PROBLEM DETAILS: Reproduce the rows word for word, starting at the line with "You are a GUI" and running up to and including the final line of the rows. Omit the pictures.

GIVEN RECORDS:
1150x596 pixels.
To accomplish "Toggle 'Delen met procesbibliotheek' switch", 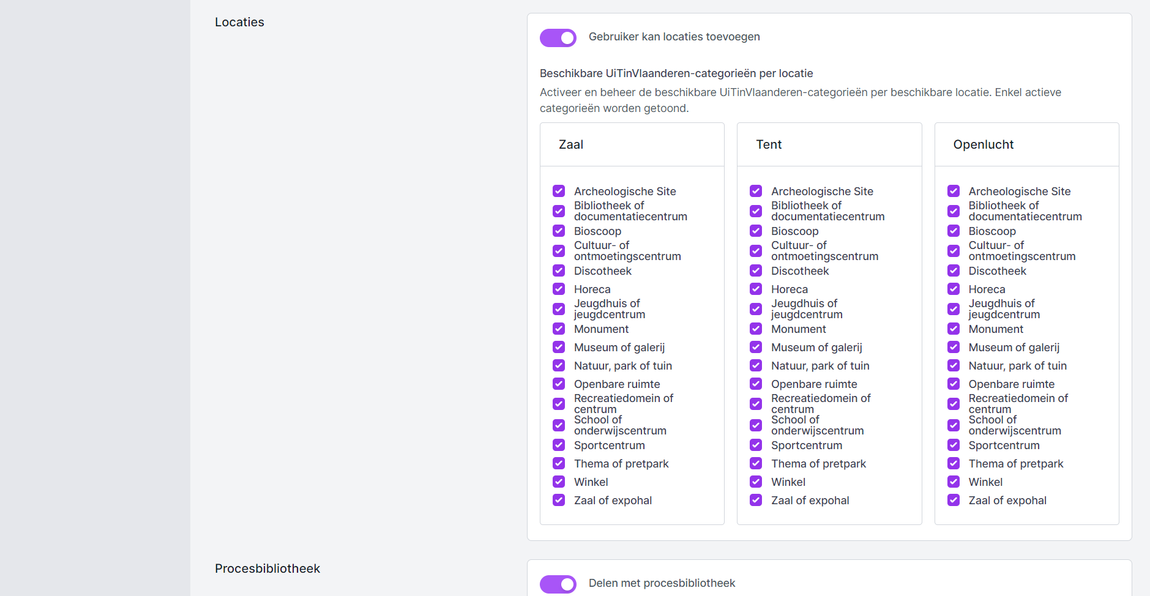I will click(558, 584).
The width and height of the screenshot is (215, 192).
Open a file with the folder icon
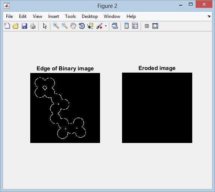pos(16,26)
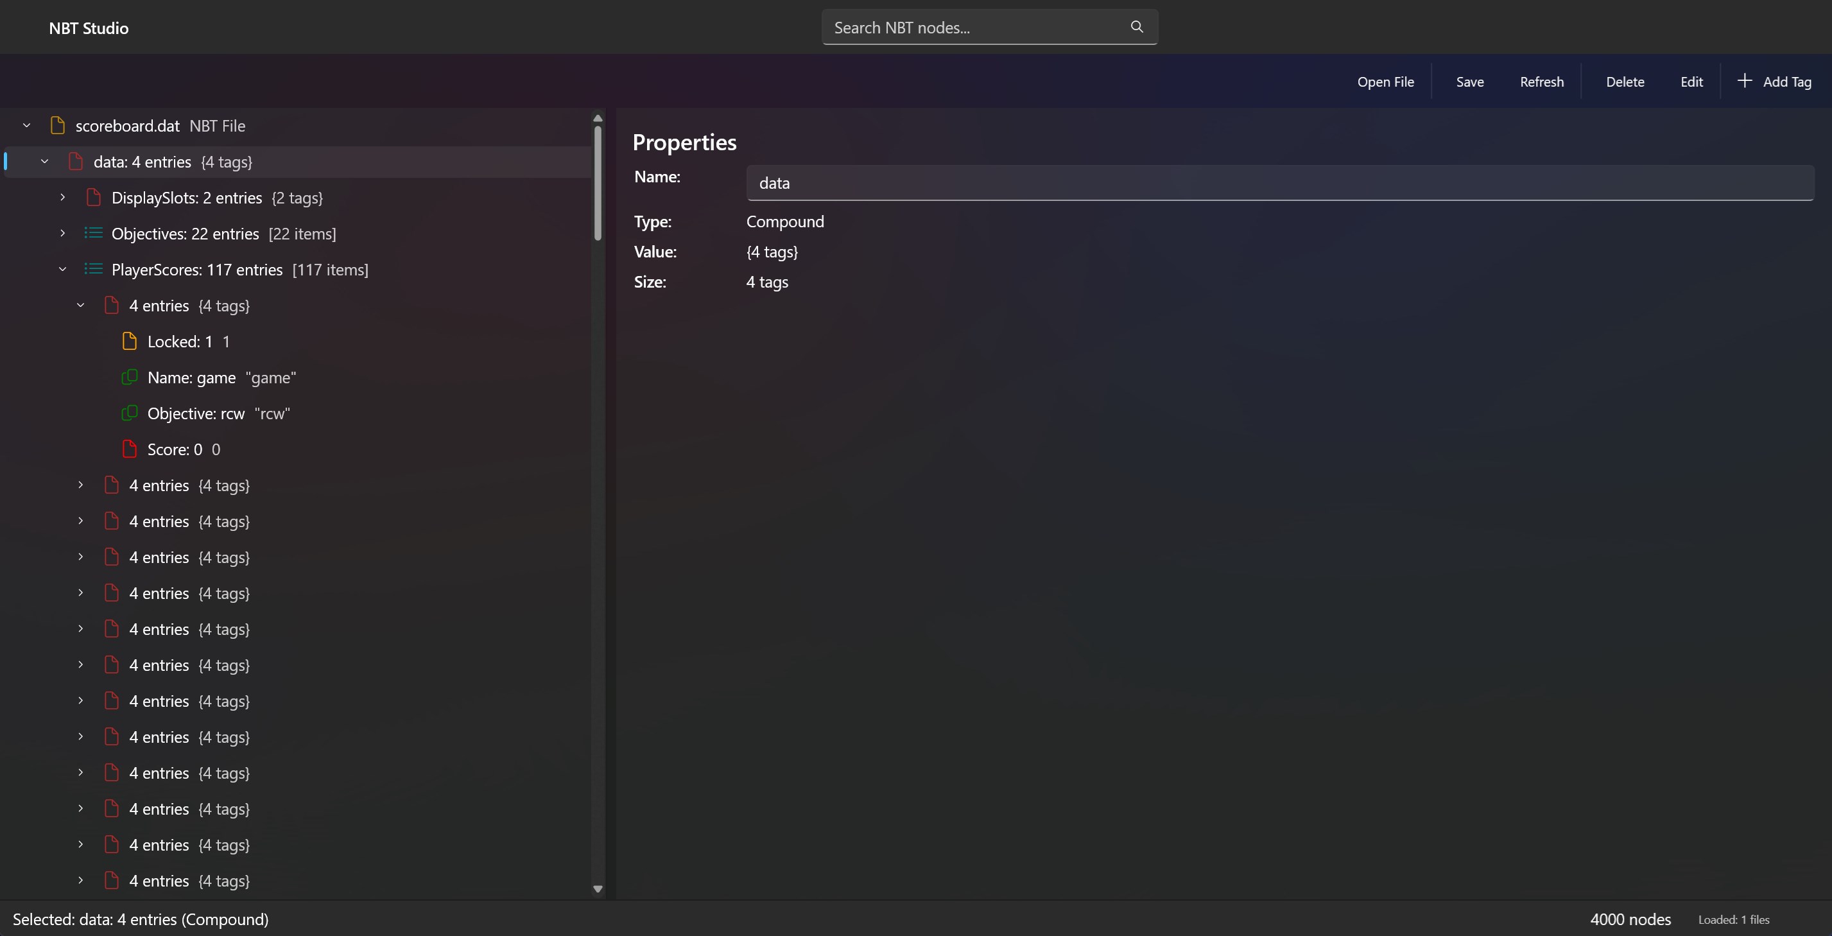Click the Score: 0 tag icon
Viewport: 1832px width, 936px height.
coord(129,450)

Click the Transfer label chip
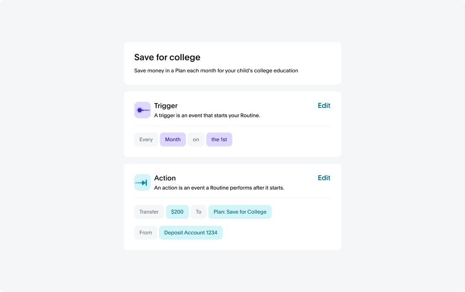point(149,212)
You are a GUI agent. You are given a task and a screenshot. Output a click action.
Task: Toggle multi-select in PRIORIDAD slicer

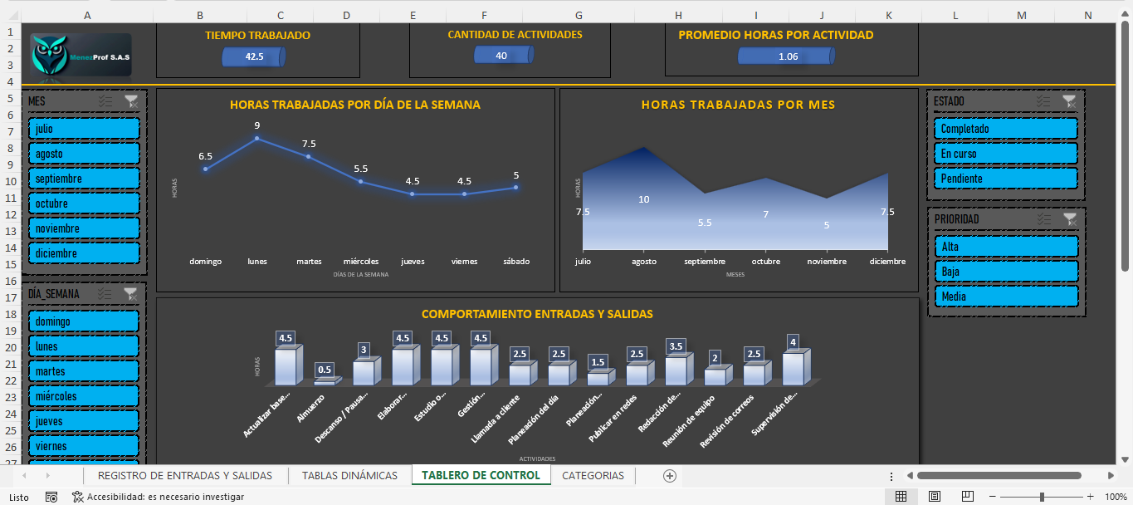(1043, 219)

ANSWER BELOW:
You are a GUI agent. You are given a task and a screenshot. Output a click action.
Task: Toggle multi-select in PRIORIDAD slicer

(1043, 219)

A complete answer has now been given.